I disagree. It is an opinion that the thousand sons list was "bad". In 1/3rd of the book missions it is good. Steleks list was not superior to the thousand sons list in 1/3rd of the book missions. Some people think this is 'unfair' and want the 24 Kp monster to win in all missions instead of forcing Stelek's 24kp list to evolve into something that has a better chance at beating the thousand sons in kp and have a slightly lesser chance of winning in the other 2/3rd missions. You see the KP mission forces the 24 kp SW list to change or lose. Now if everyone played the same MSU style lists - what the internet thinks of as techie lists - then the KP mission is moot, however it's those people who want to explore the rich variety the 40k army lists can bring, those people throw the monkey wrench into the situation.
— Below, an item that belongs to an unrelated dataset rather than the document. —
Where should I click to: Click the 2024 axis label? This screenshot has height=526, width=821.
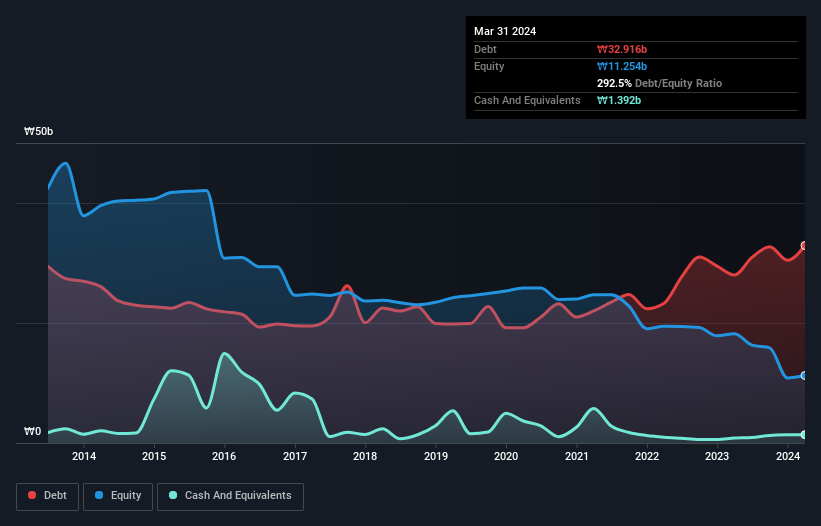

Good players will have to take into account a KP denial army list and factor that into their list building. This brings balance to list design and hampers the MSU list. It's absolutely fair to have to take this into account and be subject to a lose if you refuse to accept that a newbie can bring a list no one would bring, but it beats you. Phil Hellmuth always complains when someone plays a hand wrong in Poker. Some guy will play a hand all wrong and beat Phil because Phil expected him to play the hand correctly, but the kicker is he is more likely to lose to someone who doesn't play it correctly because he assumes everyone should. Someone who brings the uber MSU lists expect everyone else to play army lists from a narrow construct - only the good lists.
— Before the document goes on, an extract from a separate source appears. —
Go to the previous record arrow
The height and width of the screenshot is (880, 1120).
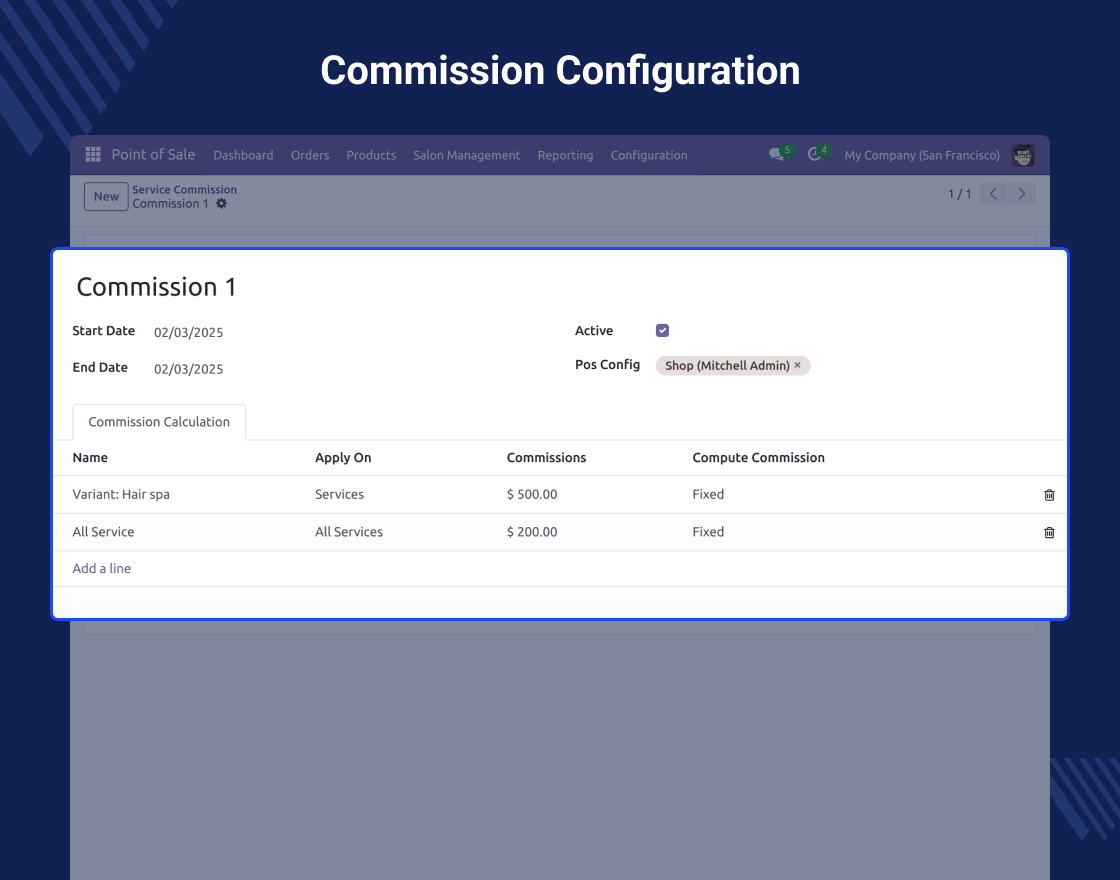point(993,194)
Here's another example, but using 'good' lists. Let's say Stelek's 24 KP list ran into a tricked out double Seer Council list. Something along the lines that almost every European team had at the ETC. In a VP game the Seer's would have been scrambling to make up VP's from left to right. Maybe one squad of Seer's get's taken down and the Eldar player lost 800vp right there. How many units of 80pts grey hunters or 40pt razorbacks would they have needed to catch and wipe out, not reduce to 1 model or immobilise, but wipe out to make up the VP difference? Now change the game to KP and the Seer Councils will most likely wipe out 4 razorbacks and 3 min-sized squads. Those are only 400pts of VP, but 7pts of KP. It might have been as much KP as the Eldar player brought and theMSU army list is toast. However in a VP mission 400pts of VP can be made up and then some by getting one Seer Council wiped out. This entire scenario - where 2 'good' lists have competed is completly impossible at the Nova Open because of the change in core rules concerning KP. It hampers one type of army list design and takes away one of the only weaknesses of the uber MSU style list.
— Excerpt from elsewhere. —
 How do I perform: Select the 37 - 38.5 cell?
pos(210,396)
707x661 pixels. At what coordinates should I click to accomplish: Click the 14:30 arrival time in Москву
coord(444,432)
Look, your intelligence is clear in your writing, and your opinion is just as valid as mine.

The bigger issue that leaves me revolving around here relates to the random draw of opponent for the mission, and the inability of the tournament organizer to present it as a mission that will be fair on the MISSION side for everyone, regardless of match-up.

That's to say, that you can't take randomness of the match-up out of the equation, but you can take the mission out as a component of that issue.

Discussions about what a good list is, who experienced players are, whether the missions in the back of the book are the "core" rules or not, etc., all comes down to opinion, and it comes down further to an impasse when two people are passionate and on different sides, yet equally intelligent. I don't want to over-burden a thread on the results of the topic with a discussion between two such people (you and me, for example) that could devolve into potential negativity when we passionately realize the other is uninterested in budging.

Do note, however, that I completely respect your stance on this - it's not wrong, it's just different from my own. We spent hours setting the terrain nicely to ensure every table had the same terrain format; we adjusted the rules so that there were no buildings or impassable terrain, so that every table had roughly the same style of terrain to play around and in; similarly, we ensured that the MISSION would not contribute to the issue that arises from randomness of pairing and sub-optimal army match-ups. It's a choice of style in terms of the presentation of the tournament, and it's one we think went off well.